======== Source passage

Jamey Marth awarded $13.5 million by NIH to investigate the pathogenesis and treatment of sepsis
Sanford Burnham Prebys professor Jamey Marth, Ph.D., has been awarded $13.5 million from the National Heart, Lung, and Blood Institute to continue his team’s work on sepsis, a condition that occurs when infectious and pathogenic organisms enter the bloodstream.
This five-year award is a continuation of a multi-institution initiative, now totaling $27 million, that Marth began in 2016 with the goal of identifying the molecular basis of sepsis to achieve more effective treatments.
“We have made significant strides towards understanding and stratifying this debilitating and often deadly syndrome,” says Marth. “This program received a perfect score in peer-review, and its renewed funding allows us to continue to translate what we’ve discovered for the benefit of human sepsis patients.”
About a quarter of people diagnosed with sepsis will die from the syndrome. In intensive care units, this number spikes to 42%, making sepsis the leading cause of death in non-cardiac intensive care units. Sepsis is also the most frequent cause of death in COVID-19 patients.
Treatment methods for sepsis have remained largely unchanged for decades, consisting of large doses of broad-spectrum antibiotics, vasopressors, and hormones.

================
======== Data to examine

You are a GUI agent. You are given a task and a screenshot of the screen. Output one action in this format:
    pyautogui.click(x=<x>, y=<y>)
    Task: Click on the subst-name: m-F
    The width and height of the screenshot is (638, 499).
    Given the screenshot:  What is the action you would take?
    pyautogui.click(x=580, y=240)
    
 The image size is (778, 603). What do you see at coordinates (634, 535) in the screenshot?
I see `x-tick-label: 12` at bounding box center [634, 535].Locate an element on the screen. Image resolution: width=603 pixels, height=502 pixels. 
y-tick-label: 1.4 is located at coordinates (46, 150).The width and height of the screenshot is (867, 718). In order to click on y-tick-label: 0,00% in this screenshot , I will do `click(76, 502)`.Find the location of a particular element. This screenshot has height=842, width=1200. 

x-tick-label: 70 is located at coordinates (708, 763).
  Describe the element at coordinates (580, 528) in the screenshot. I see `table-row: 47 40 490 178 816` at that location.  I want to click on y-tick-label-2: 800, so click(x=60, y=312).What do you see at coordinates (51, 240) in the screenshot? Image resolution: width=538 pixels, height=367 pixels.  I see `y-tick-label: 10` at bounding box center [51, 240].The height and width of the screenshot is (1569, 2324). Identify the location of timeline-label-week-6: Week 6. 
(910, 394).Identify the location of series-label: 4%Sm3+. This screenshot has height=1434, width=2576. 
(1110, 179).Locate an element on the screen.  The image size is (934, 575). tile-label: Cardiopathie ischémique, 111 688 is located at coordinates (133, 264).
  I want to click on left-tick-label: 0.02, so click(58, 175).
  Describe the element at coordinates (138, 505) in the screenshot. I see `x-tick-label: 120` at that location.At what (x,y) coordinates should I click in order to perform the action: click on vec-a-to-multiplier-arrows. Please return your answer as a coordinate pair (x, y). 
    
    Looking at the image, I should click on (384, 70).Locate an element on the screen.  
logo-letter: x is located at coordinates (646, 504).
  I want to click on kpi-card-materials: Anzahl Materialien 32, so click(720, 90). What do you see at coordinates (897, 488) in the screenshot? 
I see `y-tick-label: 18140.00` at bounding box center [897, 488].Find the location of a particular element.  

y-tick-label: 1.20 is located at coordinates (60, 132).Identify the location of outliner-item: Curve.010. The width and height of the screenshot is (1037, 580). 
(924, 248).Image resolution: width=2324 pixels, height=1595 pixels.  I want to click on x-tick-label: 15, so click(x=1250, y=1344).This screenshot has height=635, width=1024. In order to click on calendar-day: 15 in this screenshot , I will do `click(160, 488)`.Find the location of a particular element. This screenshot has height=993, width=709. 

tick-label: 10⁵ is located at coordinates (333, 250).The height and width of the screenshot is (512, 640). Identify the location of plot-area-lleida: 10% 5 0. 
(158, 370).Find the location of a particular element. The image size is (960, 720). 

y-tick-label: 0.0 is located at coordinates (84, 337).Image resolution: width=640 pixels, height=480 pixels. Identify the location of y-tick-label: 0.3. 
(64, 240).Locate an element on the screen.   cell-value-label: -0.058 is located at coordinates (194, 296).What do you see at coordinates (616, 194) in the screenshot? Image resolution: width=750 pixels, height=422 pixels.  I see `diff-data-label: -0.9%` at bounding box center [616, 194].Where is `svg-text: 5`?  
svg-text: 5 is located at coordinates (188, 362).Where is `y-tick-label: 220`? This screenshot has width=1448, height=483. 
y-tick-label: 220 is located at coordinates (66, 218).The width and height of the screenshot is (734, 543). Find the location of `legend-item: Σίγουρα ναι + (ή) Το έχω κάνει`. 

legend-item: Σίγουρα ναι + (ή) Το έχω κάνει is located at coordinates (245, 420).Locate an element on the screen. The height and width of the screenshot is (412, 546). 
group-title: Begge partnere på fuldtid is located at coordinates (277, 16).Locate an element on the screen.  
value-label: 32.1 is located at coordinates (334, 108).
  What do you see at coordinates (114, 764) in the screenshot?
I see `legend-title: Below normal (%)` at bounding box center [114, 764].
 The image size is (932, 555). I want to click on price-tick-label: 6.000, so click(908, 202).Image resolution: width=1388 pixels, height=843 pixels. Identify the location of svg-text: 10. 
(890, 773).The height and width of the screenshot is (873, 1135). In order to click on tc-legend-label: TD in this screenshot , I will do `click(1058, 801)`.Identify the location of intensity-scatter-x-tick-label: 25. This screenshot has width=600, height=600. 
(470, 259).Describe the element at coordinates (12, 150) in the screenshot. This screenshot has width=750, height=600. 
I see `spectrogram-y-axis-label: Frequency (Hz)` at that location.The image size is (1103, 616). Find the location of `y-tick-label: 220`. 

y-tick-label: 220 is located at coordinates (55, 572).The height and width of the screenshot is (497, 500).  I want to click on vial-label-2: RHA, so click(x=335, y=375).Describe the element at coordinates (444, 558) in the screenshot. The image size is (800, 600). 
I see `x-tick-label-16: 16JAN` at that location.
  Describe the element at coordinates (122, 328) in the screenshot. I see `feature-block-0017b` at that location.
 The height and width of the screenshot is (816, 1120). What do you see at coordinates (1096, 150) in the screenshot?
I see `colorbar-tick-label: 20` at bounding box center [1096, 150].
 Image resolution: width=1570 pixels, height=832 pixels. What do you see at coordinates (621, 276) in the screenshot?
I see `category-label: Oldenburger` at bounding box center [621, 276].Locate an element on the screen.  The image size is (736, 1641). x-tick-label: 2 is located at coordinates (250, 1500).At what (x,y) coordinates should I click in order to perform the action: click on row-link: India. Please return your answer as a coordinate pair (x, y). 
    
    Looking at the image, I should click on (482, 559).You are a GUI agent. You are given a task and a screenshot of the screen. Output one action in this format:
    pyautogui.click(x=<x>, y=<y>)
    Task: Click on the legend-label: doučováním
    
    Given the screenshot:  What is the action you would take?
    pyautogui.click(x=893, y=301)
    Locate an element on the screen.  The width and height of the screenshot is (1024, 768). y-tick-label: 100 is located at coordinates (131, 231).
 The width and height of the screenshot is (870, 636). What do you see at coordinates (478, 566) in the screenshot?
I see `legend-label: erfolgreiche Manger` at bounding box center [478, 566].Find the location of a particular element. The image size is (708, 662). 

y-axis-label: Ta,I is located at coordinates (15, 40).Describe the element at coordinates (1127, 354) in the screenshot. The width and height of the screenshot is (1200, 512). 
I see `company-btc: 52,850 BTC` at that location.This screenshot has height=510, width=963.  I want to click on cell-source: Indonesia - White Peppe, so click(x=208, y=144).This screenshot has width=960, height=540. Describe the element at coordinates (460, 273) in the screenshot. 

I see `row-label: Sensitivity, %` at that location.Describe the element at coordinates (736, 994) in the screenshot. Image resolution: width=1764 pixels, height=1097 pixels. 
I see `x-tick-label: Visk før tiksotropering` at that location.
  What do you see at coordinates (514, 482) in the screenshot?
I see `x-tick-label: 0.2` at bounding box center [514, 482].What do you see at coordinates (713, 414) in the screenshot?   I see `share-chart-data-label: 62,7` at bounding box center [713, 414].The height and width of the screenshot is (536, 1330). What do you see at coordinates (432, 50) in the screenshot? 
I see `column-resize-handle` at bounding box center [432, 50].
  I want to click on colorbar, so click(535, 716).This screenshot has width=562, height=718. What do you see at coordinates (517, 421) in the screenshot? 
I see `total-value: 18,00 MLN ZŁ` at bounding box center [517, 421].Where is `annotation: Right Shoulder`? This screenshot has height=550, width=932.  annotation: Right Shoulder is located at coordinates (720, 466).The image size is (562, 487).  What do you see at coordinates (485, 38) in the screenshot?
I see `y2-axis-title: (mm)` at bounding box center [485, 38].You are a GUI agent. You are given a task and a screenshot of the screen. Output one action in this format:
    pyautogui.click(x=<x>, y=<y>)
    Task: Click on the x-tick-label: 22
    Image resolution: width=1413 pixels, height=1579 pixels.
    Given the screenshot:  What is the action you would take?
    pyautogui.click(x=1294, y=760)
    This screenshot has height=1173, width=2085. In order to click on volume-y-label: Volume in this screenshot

================

◆ Questions ◆
1. Give again, word for word, the part of the sepsis funding article starting at "This five-year award" and ending at "more effective treatments.".
2. According to the sepsis funding article, what is the most frequent cause of death in COVID-19 patients?

◆ Solutions to the tasks ◆
1.
This five-year award is a continuation of a multi-institution initiative, now totaling $27 million, that Marth began in 2016 with the goal of identifying the molecular basis of sepsis to achieve more effective treatments.

2. Sepsis.